## Input data
◇ ◇ ◇ ◇ ◇

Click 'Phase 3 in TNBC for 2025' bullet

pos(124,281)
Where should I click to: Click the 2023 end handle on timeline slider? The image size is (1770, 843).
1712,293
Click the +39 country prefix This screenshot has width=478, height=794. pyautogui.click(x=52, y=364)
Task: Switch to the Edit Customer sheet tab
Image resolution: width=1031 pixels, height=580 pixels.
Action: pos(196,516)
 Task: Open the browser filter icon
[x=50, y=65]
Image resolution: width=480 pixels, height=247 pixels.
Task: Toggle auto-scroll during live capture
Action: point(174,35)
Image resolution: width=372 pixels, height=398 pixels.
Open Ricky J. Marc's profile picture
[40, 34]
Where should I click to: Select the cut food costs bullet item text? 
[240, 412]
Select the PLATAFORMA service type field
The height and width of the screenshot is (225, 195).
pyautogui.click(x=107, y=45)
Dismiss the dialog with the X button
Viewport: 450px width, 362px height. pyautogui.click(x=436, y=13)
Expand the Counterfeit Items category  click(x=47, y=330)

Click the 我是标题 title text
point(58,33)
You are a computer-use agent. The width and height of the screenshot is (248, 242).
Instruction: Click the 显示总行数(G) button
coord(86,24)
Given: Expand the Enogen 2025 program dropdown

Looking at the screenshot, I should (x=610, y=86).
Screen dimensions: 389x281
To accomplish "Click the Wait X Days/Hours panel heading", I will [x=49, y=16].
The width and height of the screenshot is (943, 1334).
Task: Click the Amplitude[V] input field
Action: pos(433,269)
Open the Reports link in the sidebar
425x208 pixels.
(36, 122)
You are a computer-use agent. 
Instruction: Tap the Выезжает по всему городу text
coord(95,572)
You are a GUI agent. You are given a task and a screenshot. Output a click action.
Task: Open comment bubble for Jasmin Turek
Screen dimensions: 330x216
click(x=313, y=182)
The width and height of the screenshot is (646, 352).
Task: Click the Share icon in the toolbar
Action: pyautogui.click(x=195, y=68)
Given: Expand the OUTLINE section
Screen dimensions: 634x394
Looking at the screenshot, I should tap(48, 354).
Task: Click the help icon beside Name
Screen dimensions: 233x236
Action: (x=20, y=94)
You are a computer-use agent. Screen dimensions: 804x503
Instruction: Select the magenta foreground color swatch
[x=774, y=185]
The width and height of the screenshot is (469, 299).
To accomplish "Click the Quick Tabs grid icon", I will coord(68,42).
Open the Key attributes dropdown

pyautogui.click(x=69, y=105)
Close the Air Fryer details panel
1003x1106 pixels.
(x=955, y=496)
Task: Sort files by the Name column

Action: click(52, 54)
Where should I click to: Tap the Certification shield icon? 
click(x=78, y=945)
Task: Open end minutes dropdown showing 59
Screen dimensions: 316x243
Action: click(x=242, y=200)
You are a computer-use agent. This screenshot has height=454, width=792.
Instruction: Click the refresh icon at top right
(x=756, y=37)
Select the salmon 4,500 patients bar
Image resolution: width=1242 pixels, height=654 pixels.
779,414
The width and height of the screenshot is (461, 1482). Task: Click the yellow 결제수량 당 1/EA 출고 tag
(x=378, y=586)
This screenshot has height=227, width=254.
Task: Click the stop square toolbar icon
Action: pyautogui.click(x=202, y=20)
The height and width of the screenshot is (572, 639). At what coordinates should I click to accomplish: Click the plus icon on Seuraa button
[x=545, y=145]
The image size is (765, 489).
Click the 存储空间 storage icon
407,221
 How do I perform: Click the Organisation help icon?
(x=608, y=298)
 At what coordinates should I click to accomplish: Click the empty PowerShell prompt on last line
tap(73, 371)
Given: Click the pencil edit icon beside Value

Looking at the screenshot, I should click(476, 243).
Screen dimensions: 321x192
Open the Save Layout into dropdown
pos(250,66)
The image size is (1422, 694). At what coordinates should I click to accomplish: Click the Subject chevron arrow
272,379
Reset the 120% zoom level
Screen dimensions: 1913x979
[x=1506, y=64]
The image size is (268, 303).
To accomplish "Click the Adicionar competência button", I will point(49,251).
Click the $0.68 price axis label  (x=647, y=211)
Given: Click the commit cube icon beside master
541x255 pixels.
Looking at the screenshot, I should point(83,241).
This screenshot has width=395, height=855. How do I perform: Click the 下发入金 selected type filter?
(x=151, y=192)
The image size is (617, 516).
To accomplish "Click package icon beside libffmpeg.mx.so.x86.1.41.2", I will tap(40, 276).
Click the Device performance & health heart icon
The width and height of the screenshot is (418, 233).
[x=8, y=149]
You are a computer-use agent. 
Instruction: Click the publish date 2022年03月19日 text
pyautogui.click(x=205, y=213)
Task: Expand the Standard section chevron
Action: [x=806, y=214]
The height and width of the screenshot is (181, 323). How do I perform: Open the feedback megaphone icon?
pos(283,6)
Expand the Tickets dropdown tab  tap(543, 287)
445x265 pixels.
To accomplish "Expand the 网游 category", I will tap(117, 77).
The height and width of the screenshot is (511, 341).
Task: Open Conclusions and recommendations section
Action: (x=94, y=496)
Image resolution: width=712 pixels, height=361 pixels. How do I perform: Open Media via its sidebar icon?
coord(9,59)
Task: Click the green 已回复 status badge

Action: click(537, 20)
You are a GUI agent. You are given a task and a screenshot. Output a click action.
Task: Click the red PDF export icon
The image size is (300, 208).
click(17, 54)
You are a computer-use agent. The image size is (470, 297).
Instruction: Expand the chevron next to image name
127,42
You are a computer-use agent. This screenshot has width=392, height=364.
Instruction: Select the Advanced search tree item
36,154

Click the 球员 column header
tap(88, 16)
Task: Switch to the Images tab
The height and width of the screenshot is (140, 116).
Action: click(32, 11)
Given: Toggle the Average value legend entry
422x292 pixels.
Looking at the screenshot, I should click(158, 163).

◇ ◇ ◇ ◇ ◇

The whole listing should be restated word for word.

Click 'Phase 3 in TNBC for 2025' bullet

pos(124,281)
Where should I click to: Click the 2023 end handle on timeline slider? The image size is (1770, 843).
1712,293
Click the +39 country prefix This screenshot has width=478, height=794. pyautogui.click(x=52, y=364)
Task: Switch to the Edit Customer sheet tab
Image resolution: width=1031 pixels, height=580 pixels.
Action: pos(196,516)
 Task: Open the browser filter icon
[x=50, y=65]
Image resolution: width=480 pixels, height=247 pixels.
Task: Toggle auto-scroll during live capture
Action: point(174,35)
Image resolution: width=372 pixels, height=398 pixels.
Open Ricky J. Marc's profile picture
[40, 34]
Where should I click to: Select the cut food costs bullet item text? 
[240, 412]
Select the PLATAFORMA service type field
The height and width of the screenshot is (225, 195).
pyautogui.click(x=107, y=45)
Dismiss the dialog with the X button
Viewport: 450px width, 362px height. pyautogui.click(x=436, y=13)
Expand the Counterfeit Items category  click(x=47, y=330)

Click the 我是标题 title text
point(58,33)
You are a computer-use agent. The width and height of the screenshot is (248, 242).
Instruction: Click the 显示总行数(G) button
coord(86,24)
Given: Expand the Enogen 2025 program dropdown

Looking at the screenshot, I should (x=610, y=86).
Screen dimensions: 389x281
To accomplish "Click the Wait X Days/Hours panel heading", I will [x=49, y=16].
The width and height of the screenshot is (943, 1334).
Task: Click the Amplitude[V] input field
Action: pos(433,269)
Open the Reports link in the sidebar
425x208 pixels.
(36, 122)
You are a computer-use agent. 
Instruction: Tap the Выезжает по всему городу text
coord(95,572)
You are a GUI agent. You are given a task and a screenshot. Output a click action.
Task: Open comment bubble for Jasmin Turek
Screen dimensions: 330x216
click(x=313, y=182)
The width and height of the screenshot is (646, 352).
Task: Click the Share icon in the toolbar
Action: pyautogui.click(x=195, y=68)
Given: Expand the OUTLINE section
Screen dimensions: 634x394
Looking at the screenshot, I should tap(48, 354).
Task: Click the help icon beside Name
Screen dimensions: 233x236
Action: (x=20, y=94)
You are a computer-use agent. Screen dimensions: 804x503
Instruction: Select the magenta foreground color swatch
[x=774, y=185]
The width and height of the screenshot is (469, 299).
To accomplish "Click the Quick Tabs grid icon", I will coord(68,42).
Open the Key attributes dropdown

pyautogui.click(x=69, y=105)
Close the Air Fryer details panel
1003x1106 pixels.
(x=955, y=496)
Task: Sort files by the Name column

Action: click(52, 54)
Where should I click to: Tap the Certification shield icon? 
click(x=78, y=945)
Task: Open end minutes dropdown showing 59
Screen dimensions: 316x243
Action: click(x=242, y=200)
You are a computer-use agent. This screenshot has height=454, width=792.
Instruction: Click the refresh icon at top right
(x=756, y=37)
Select the salmon 4,500 patients bar
Image resolution: width=1242 pixels, height=654 pixels.
779,414
The width and height of the screenshot is (461, 1482). Task: Click the yellow 결제수량 당 1/EA 출고 tag
(x=378, y=586)
This screenshot has height=227, width=254.
Task: Click the stop square toolbar icon
Action: pyautogui.click(x=202, y=20)
The height and width of the screenshot is (572, 639). At what coordinates should I click to accomplish: Click the plus icon on Seuraa button
[x=545, y=145]
The image size is (765, 489).
Click the 存储空间 storage icon
407,221
 How do I perform: Click the Organisation help icon?
(x=608, y=298)
 At what coordinates should I click to accomplish: Click the empty PowerShell prompt on last line
tap(73, 371)
Given: Click the pencil edit icon beside Value

Looking at the screenshot, I should click(476, 243).
Screen dimensions: 321x192
Open the Save Layout into dropdown
pos(250,66)
The image size is (1422, 694). At what coordinates should I click to accomplish: Click the Subject chevron arrow
272,379
Reset the 120% zoom level
Screen dimensions: 1913x979
[x=1506, y=64]
The image size is (268, 303).
To accomplish "Click the Adicionar competência button", I will point(49,251).
Click the $0.68 price axis label  (x=647, y=211)
Given: Click the commit cube icon beside master
541x255 pixels.
Looking at the screenshot, I should point(83,241).
This screenshot has width=395, height=855. How do I perform: Click the 下发入金 selected type filter?
(x=151, y=192)
The image size is (617, 516).
To accomplish "Click package icon beside libffmpeg.mx.so.x86.1.41.2", I will tap(40, 276).
Click the Device performance & health heart icon
The width and height of the screenshot is (418, 233).
[x=8, y=149]
You are a computer-use agent. 
Instruction: Click the publish date 2022年03月19日 text
pyautogui.click(x=205, y=213)
Task: Expand the Standard section chevron
Action: [x=806, y=214]
The height and width of the screenshot is (181, 323). How do I perform: Open the feedback megaphone icon?
pos(283,6)
Expand the Tickets dropdown tab  tap(543, 287)
445x265 pixels.
To accomplish "Expand the 网游 category", I will tap(117, 77).
The height and width of the screenshot is (511, 341).
Task: Open Conclusions and recommendations section
Action: (x=94, y=496)
Image resolution: width=712 pixels, height=361 pixels. How do I perform: Open Media via its sidebar icon?
coord(9,59)
Task: Click the green 已回复 status badge

Action: click(537, 20)
You are a GUI agent. You are given a task and a screenshot. Output a click action.
Task: Click the red PDF export icon
The image size is (300, 208).
click(17, 54)
You are a computer-use agent. The image size is (470, 297).
Instruction: Expand the chevron next to image name
127,42
You are a computer-use agent. This screenshot has width=392, height=364.
Instruction: Select the Advanced search tree item
36,154

Click the 球员 column header
tap(88, 16)
Task: Switch to the Images tab
The height and width of the screenshot is (140, 116).
Action: click(32, 11)
Given: Toggle the Average value legend entry
422x292 pixels.
Looking at the screenshot, I should click(158, 163).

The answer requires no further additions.